Thomas Ferrando : A 12 ans je me suis essayé à ce qui deviendra plus tard la NASCAR Whelen Euro Series

Credits: NASCAR Whelen Euro Series / Stephane Azemard

Le jeune pilote de 21 ans roule cette année pour le team Alex Caffi Motorsports. A l’issue de la première manche de la NASCAR Whelen Euro Series, il revient avec nous sur le début de sa carrière ainsi que sur son week-end à Valence.

Quel est votre parcours en sport mécanique ?

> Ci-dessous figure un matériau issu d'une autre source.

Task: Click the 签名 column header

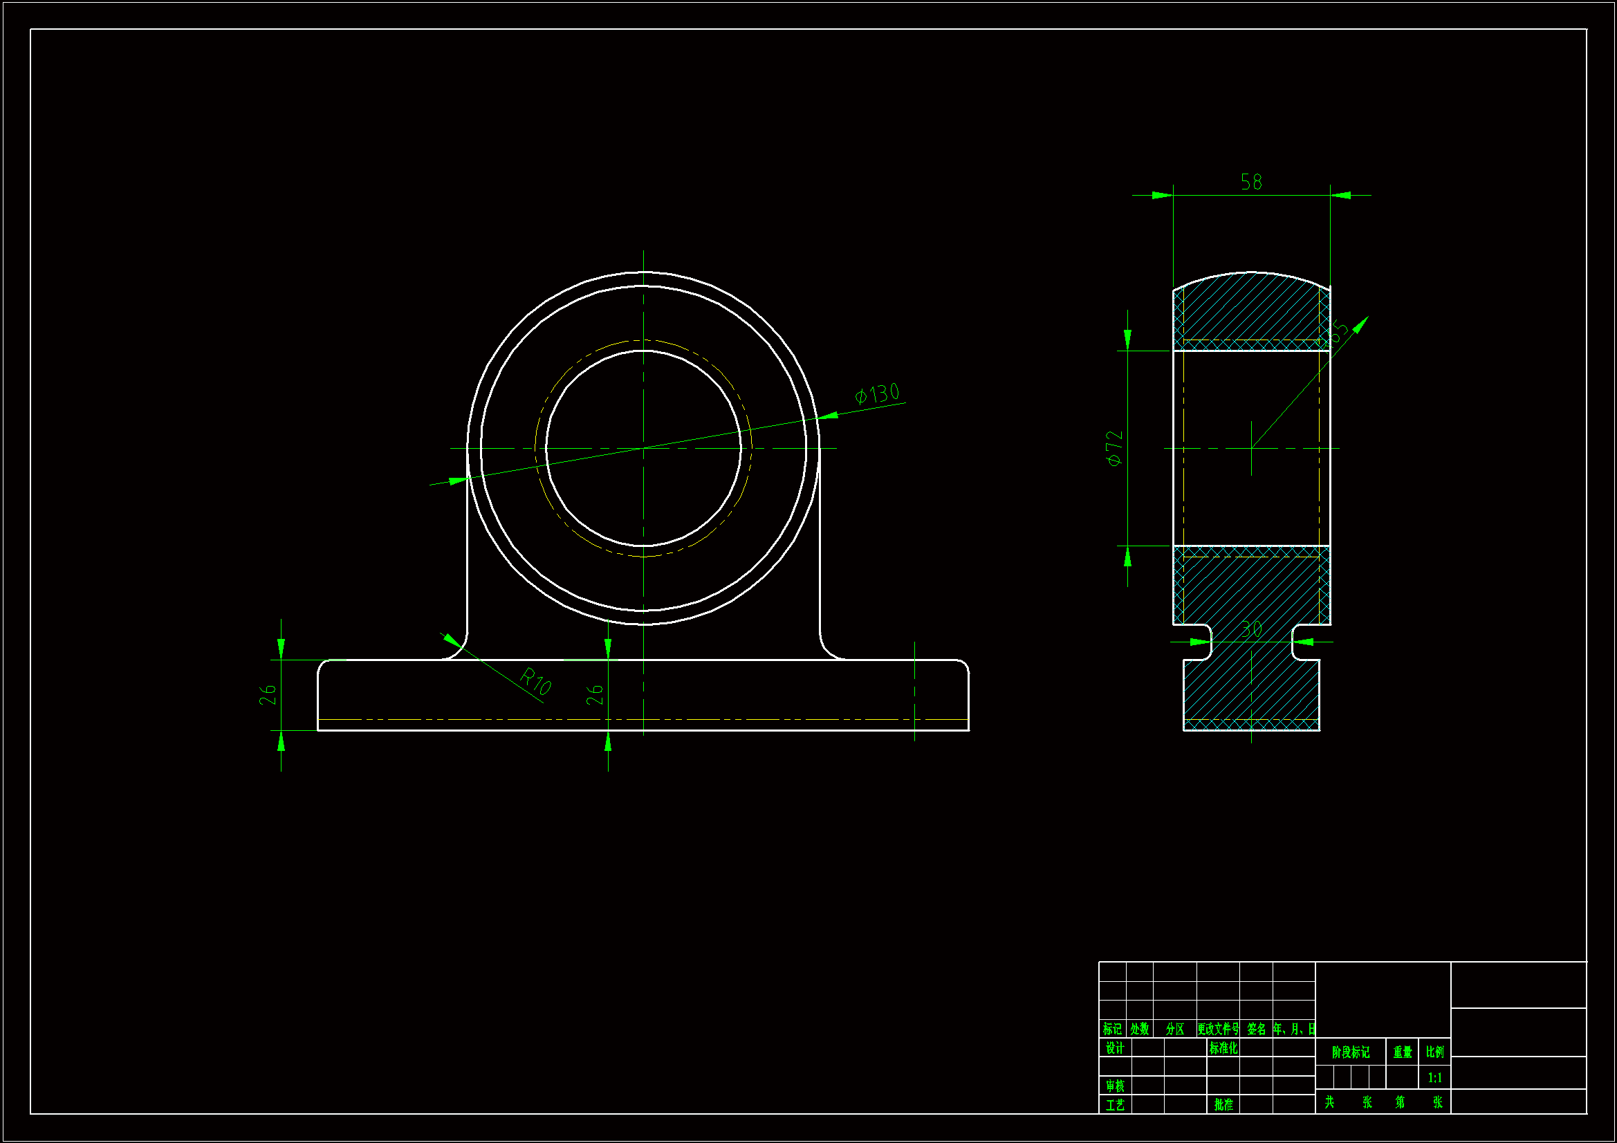Action: tap(1256, 1029)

J’ai commencé autour de chez moi avec une voiture à pédales mais aussi en faisant du drift avec mon père. Un jour, un ami proche, Olivier Bâcle, mon futur team manager et invétéré spotter, a suggéré à mes parents de me faire découvrir le karting. De 7 à 12 ans j’ai donc pratiqué ce sport à travers l’Europe en participant aux championnats régionaux dans la région PACA, puis aux coupes et championnats de France, au championnat de Belgique (dont je suis vice champion) et à la coupe du monde.
Mais le karting est couteux et nous ne trouvions pas de partenaires. Olivier Bâcle est alors venu nous voir et nous a dit: « J’ai un ami, Jérôme Galpin, promoteur d’une nouvelle série, l’Euro racecar. Tu devrais essayer ! »
Ainsi pour la première fois, à 12 ans et demi je me suis essayé à ce qui deviendra plus tard la NASCAR Whelen Euro Series. L’année de mes 14 ans, nous sommes allés faire quelques courses aux USA car là-bas il est possible de participer à des compétitions à cet âge. Enfin, depuis mes 16 ans, je participe à la NASCAR Whelen Euro series.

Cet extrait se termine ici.